Micro-Conversion
Micro-Conversions sind kleine, messbare Aktionen, die zwar keine Macro-Conversion (Kauf, Abschluss) sind, aber auf dem Weg dorthin liegen. Sie liefern Frühindikatoren für Funnel-Gesundheit - lange bevor genug Umsatzdaten für Optimierung vorliegen.
Welche typischen Beispiele gibt es?
- Newsletter-Anmeldung: Interesse ohne Kaufabsicht, aber Permission-Asset
- Add-to-Cart: hohe Kaufabsicht, oft 60 bis 80 Prozent Drop bis Checkout
- Video-View über 50 Prozent: Engagement-Signal, gut für Retargeting
- Account-Erstellung: erstes Commitment im SaaS-Funnel
- Whitepaper-Download: Lead-Magnet im B2B
Wie nutzt du sie strategisch?
Micro-Conversions sind Audience-Builder für Smart Bidding: Lookalike-Audiences aus Add-to-Cart-Usern performen oft besser als Customer-Lookalikes, weil sie näher am Interesse-Moment sind. In Google Ads kannst du auf Micro-Conversions bieten, wenn die Macro zu selten für Algorithmus-Lernen ist (unter 30 pro Monat).

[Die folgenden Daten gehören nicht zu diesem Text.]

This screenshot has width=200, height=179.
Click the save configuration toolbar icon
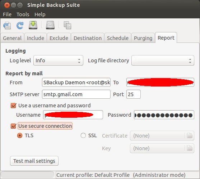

Welche Stolperfallen gibt es?
Falsche Gewichtung: jede Micro-Conversion gleich zu zählen verfälscht das Bild. Conversion-Werte differenzieren (Newsletter 1€, Add-to-Cart 5€, Demo-Anfrage 20€). Tracking-Lücken: Micro-Conversions vergisst man oft in der ersten GA4-Implementierung - nachrüsten mit GTM und Custom Events. Verwandt: Conversion-Rate-Optimierung, Lead-Generierung.